Problem: Exclude the pictures, then copy word for word the lines running from the beginning of the records through the line with "Image resolution: width=1298".

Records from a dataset

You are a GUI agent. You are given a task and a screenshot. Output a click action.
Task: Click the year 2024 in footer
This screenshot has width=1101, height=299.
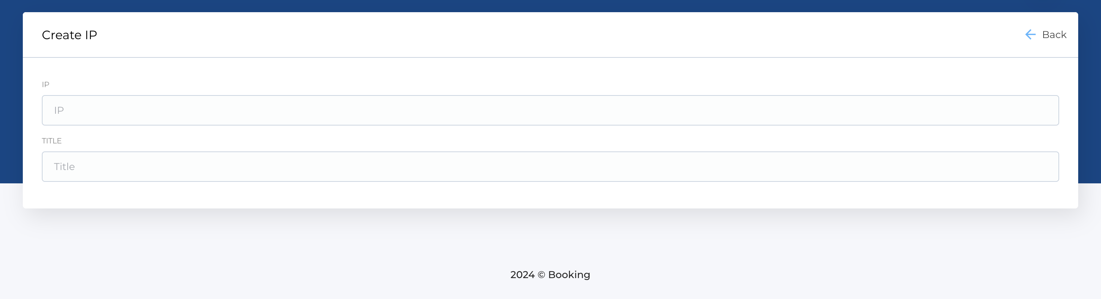tap(522, 275)
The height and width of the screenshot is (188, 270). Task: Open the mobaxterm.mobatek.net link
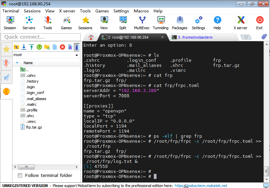pyautogui.click(x=201, y=186)
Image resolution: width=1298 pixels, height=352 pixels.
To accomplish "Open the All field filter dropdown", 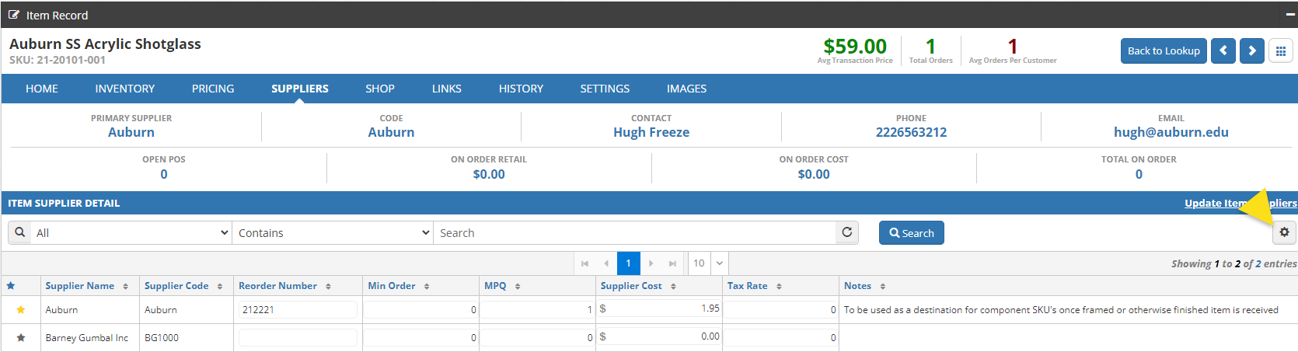I will click(132, 233).
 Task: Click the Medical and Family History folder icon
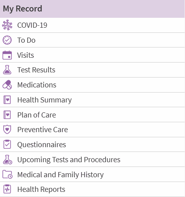click(x=7, y=174)
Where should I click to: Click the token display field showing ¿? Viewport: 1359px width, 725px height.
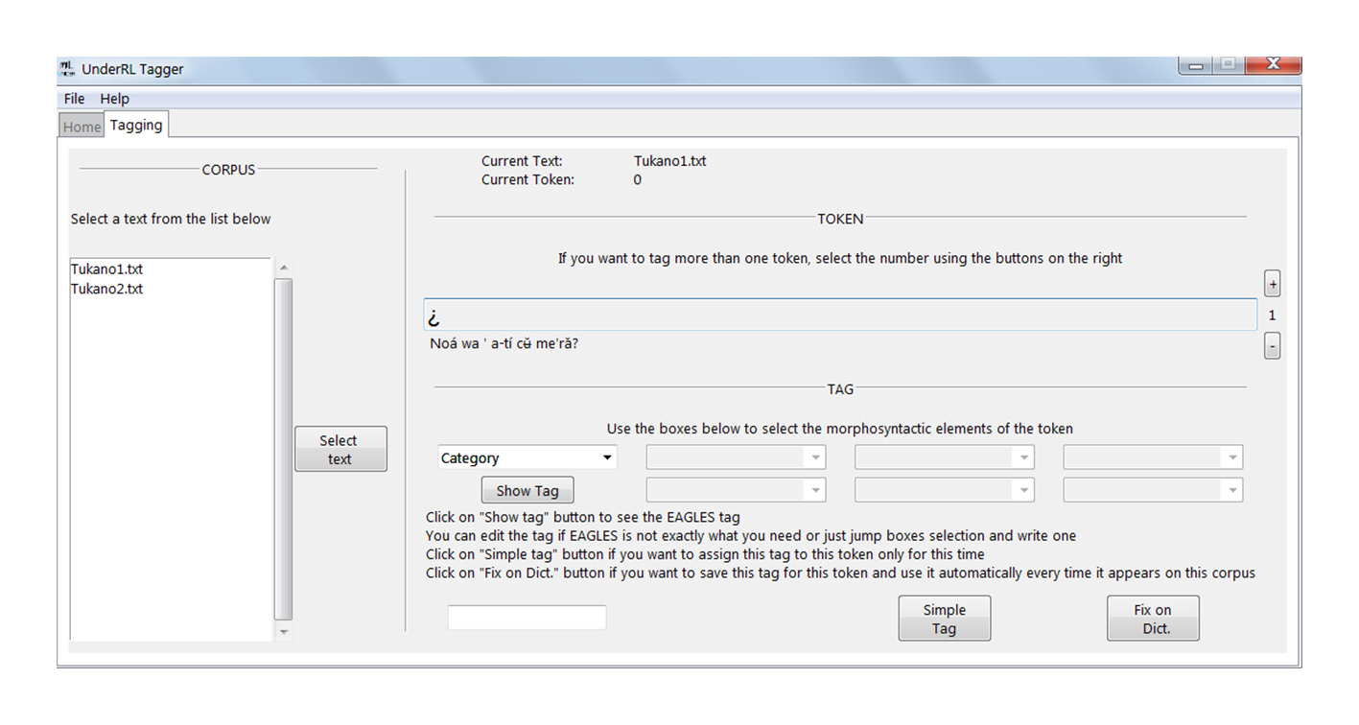pyautogui.click(x=839, y=316)
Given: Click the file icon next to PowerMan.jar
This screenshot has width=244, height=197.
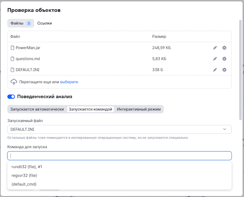Looking at the screenshot, I should click(x=12, y=48).
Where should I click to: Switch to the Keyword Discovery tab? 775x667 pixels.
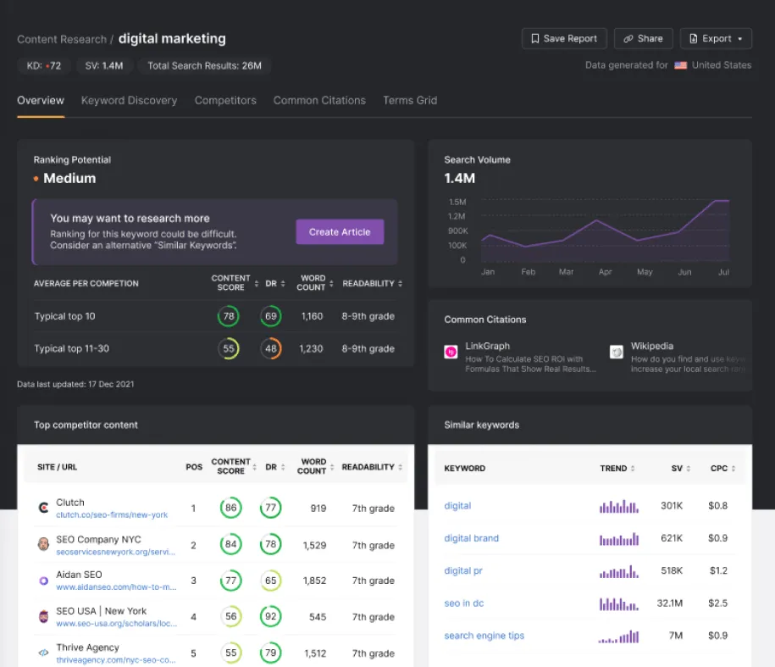click(129, 100)

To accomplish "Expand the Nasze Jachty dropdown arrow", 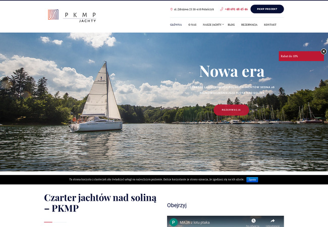I will pos(223,24).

The completed task:
You are a GUI agent. You are given a task and a screenshot. Output a click action.
Task: Click the year 2024 in footer
This screenshot has width=1101, height=299.
tap(522, 275)
The height and width of the screenshot is (188, 270). Task: Open the mobaxterm.mobatek.net link
pyautogui.click(x=201, y=186)
Image resolution: width=1298 pixels, height=352 pixels.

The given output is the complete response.